課題: 下に示す市場調査レポートのまとめ方についての文章を、最後の文の直後から引き継いで書き進めてください。

本文抜粋:
---------------

ここでは、ビジネスシーンで使われる市場調査レポートの鉄板とも言える基本構成を紹介します。



同じ情報でも、伝え方で印象が大きく変わりますよ。
エグゼクティブサマリー(結論の要約)
忙しい上司や役員は、分厚いレポートを最初から最後まで読んでくれるとは限りません。そのため、レポートの1ページ目(あるいは表紙の次)に、「この調査で何がわかったのか」「結論として何をすべきか」という要約を簡潔に記載します。
ここだけ読んでも全体像が掴めるようにまとめるのがコツです。
調査概要(目的、対象、手法など)
次に、この調査が「いつ・誰が・何を目的として・誰に対して・どうやって行ったか」という基本情報を明記します。調査の背景や前提条件を共有することで、読み手は「ふむふむ、こういう前提の調査結果なのだな」と安心して読み進めることができます。
調査結果と分析(グラフや表で可視化)
レポートの「本編」です。ステップ2で集計・分析した内容を、グラフや表を使って視覚的にわかりやすく伝えます。単にグラフを貼り付けるのではなく、「このグラフからは〇〇が読み取れる」という事実を一言添えるのがポイントです。
考察と提言(レポートの核)
先ほどのステップ4と5で考えた「考察(なぜそうなったか)」と「提言(だから、どうすべきか)」をまとめる、レポートの核です。ここが最も読み手が知りたい部分。データに基づいた説得力のある考察と、次のアクションにつながる具体的な提言をしっかり書き込みましょう。
参考資料(ローデータなど)
レポート本編には載せきれなかった詳細なローデータや、使用したアンケートの設問票、ヒアリングの詳しい議事録などを参考資料として巻末に添付します。これにより、レポートの信頼性が高まり、詳細を確認したい人が後から参照できるようになります。
市場調査をまとめる前の準備
闇雲にデータを触り始める前に、確認しておくべきことがあります。まとめ方の手順に入る前に、この準備を怠ると、的外れなレポートになってしまったり、作業が手戻りになったりする危険も。そこで、初心者の方こそ押さえておきたい3つの準備項目を解説します。
調査の目的とゴールを再確認する
まず、「何のためにこの調査をしたんだっけ?」という原点に立ち返りましょう。「AとBのどちらのデザインが良いか決めるため」「新サービスの潜在顧客がどれくらいいるか知るため」など、目的は様々です。
この目的がブレていると、分析の軸もズレてしまい、最終的に「で、何が言いたいの?」というレポートになってしまいます。
レポートの読み手は誰かを明確にする
そのレポートは、誰に読んでもらうためのものでしょうか?現場のマーケティング担当者向けなのか、技術的な知識がない営業部長向けなのか、それとも経営層向けなのか。読み手の役職や知識レベルによって、使うべき言葉の難易度や、盛り込むべき情報の粒度は大きく変わってきます。
定量・定性の調査手法の違いを理解する
調査には大きく分けて2種類あります。アンケートのように数値で全体の傾向を掴む「定量調査」と、インタビューのように言葉で個人の深い理由や背景を探る「定性調査」です。それぞれの特徴を理解していないと、例えば強烈な個人の意見を、あたかも他の多くの人たちもそうだ、という思い込みから、誤った結論を導きかねません。

---------------

[コレクションから抽出したデータ]
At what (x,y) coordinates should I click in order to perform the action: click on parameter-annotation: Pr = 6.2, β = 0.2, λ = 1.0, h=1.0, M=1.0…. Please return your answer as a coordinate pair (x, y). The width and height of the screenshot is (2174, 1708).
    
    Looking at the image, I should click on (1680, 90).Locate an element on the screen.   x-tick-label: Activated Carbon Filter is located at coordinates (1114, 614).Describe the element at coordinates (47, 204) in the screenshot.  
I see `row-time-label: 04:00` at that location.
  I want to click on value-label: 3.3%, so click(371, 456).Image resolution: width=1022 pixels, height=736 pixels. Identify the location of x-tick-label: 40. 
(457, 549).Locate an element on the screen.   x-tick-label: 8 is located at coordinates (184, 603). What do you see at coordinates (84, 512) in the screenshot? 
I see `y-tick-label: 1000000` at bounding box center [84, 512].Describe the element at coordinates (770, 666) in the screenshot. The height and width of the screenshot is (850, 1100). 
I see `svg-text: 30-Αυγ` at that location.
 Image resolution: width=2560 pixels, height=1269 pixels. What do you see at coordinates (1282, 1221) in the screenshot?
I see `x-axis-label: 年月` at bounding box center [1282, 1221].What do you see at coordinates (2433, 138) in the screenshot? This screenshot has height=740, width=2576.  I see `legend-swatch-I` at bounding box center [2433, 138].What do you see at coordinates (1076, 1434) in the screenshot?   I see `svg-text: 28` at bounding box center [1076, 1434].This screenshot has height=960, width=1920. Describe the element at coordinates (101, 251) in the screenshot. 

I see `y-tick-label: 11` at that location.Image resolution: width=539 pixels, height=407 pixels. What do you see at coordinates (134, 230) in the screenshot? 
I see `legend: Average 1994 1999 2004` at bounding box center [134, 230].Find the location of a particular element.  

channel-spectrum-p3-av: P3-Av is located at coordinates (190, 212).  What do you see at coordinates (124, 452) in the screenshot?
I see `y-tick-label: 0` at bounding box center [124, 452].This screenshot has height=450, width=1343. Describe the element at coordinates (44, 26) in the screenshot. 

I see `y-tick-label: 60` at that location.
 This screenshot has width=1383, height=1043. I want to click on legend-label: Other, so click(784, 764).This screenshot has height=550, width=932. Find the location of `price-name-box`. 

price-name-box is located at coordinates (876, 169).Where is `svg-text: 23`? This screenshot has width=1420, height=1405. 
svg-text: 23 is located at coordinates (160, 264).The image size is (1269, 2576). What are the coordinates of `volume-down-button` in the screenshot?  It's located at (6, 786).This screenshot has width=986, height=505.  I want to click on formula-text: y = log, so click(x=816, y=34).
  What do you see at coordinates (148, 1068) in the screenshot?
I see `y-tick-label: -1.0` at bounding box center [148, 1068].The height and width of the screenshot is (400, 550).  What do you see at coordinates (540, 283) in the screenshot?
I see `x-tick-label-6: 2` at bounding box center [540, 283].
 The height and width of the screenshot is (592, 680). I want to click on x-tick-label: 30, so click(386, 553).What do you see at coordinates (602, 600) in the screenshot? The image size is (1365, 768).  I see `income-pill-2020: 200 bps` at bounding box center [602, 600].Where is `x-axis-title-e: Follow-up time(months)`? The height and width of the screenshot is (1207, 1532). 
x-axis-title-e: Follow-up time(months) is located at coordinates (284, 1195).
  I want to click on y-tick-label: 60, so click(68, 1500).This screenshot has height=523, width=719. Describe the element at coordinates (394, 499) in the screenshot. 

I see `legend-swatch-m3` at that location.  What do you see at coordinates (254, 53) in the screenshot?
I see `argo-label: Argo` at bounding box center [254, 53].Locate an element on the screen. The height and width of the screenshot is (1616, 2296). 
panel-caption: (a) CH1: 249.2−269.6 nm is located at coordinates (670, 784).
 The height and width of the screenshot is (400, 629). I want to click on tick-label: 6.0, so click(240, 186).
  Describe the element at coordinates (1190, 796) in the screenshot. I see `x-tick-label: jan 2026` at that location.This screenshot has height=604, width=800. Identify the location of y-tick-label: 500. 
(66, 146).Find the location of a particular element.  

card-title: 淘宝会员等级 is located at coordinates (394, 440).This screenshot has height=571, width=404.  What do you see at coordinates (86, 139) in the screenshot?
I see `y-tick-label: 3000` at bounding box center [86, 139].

---------------

出力結果:
市場調査を上手にまとめる3つのコツ
基本の手順と構成、準備がわかったところで、さらに一歩進んで伝わるレポートにするための実践的なコツを3つ紹介します。
1グラフ=1メッセージを徹底する
1つのグラフにあれもこれも情報を詰め込むのはNGです。グラフを見た瞬間に「何が言いたいのか」が伝わらなければ、それは良い資料とは言えません。例えば「年代別で差が出たこと」を伝えたいなら、その差が明確にわかるグラフにし、それ以外の余計な情報は削ぎ落とす勇気を持ちましょう。
事実と考察(意見)を明確に分ける
これはありがちで、かつ意識しておくべき非常に重要なポイントです。データが示している客観的な「事実」と、それを見たあなたの「考察(意見や解釈)」は、必ず分けて書きましょう。これらが混在すると、読み手は「どこまでがデータで、どこからがあなたの感想なの?」と混乱します。「事実は〜である。このことから、〇〇と考察できる」と、明確に書き分ける癖をつけましょう。
専門用語を避け、わかりやすい言葉で書く
マーケティングリサーチの世界には専門用語がたくさんあります。しかし、読み手がそれらの言葉を知っているとは限りません。直属の上司なら問題ないことも多いと思いますが、例えば他部署の関係者にも向けた資料であれば、できるだけ専門用語は避けるようにしましょう。



極端な考え方ですが、子どもでも理解できそうか?と念頭に置きながらレポートを作成するとよいでしょう。
市場調査のまとめ方で陥りがちなNG例
最後に、新しくマーケティングを担当するようになった方が、市場調査のまとめ方でやってしまいがちな失敗パターンを3つ紹介します。
データの羅列だけで終わってしまう
まずやってしまいがちなのがデータの羅列です。アンケートの質問項目に沿って、ひたすら集計グラフを並べただけのレポート。「結果はこの通りです」と言われても、読み手は「ふーん…で?」となってしまいます。そこから何が言え、どうすべきかという考察と提言がなければ、それはまとめではなく、データの貼り付けでしかありません。



担当歴が浅く、まだ自信のない方は「こう思ったのですが、ほかに観点があればご指摘いただきたいです」とするだけでも、周りの反応がだいぶ変わりますよ。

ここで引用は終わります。